**TASK DIRECTIONS:** In the listing below, copy the stretch from "Task: Click the My Account icon" through "Action: 27,76", swapping "My Account" for "Profile" and keeping everything else as it is. Leave the pictures out of your copy.

**INPUT ROWS:**

---*---

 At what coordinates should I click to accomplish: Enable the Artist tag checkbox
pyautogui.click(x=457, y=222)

---*---

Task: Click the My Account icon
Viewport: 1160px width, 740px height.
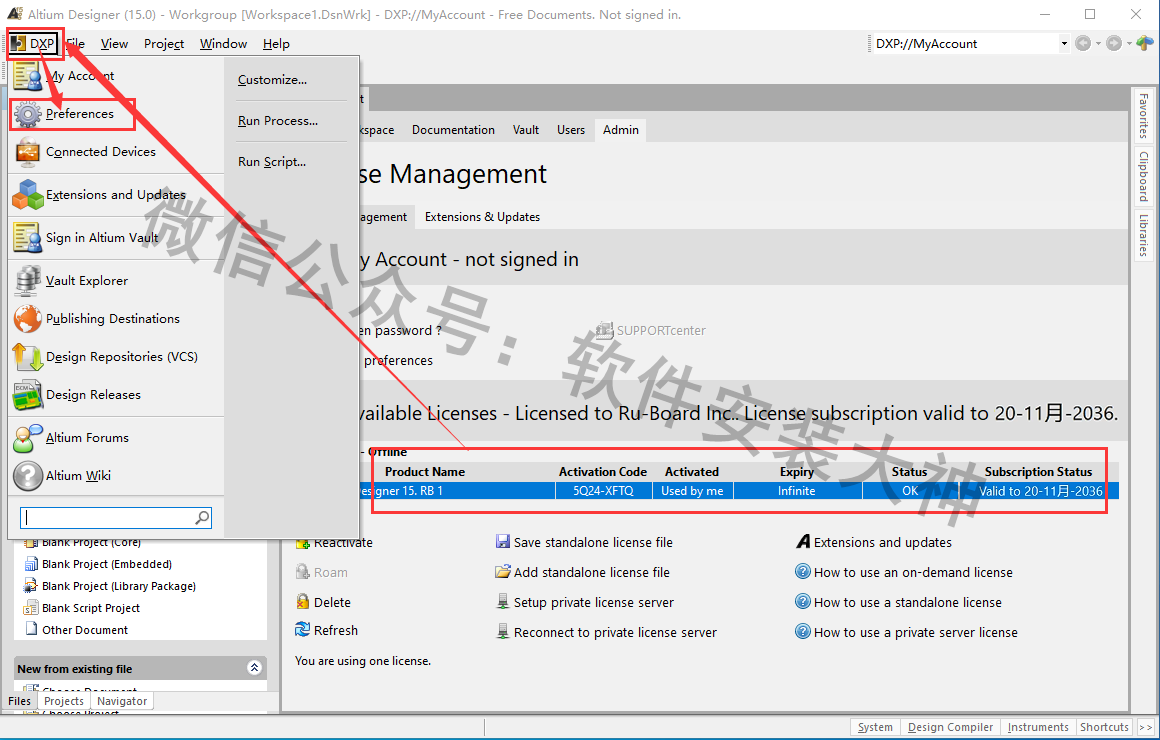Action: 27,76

---*---

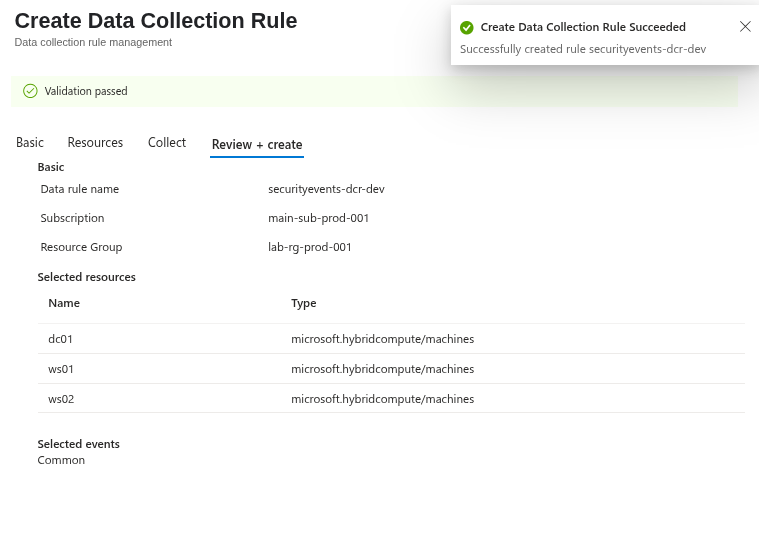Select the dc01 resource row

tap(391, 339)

---*---

**FULL OUTPUT:**
Task: Click the Profile icon
Viewport: 1160px width, 740px height.
Action: 27,76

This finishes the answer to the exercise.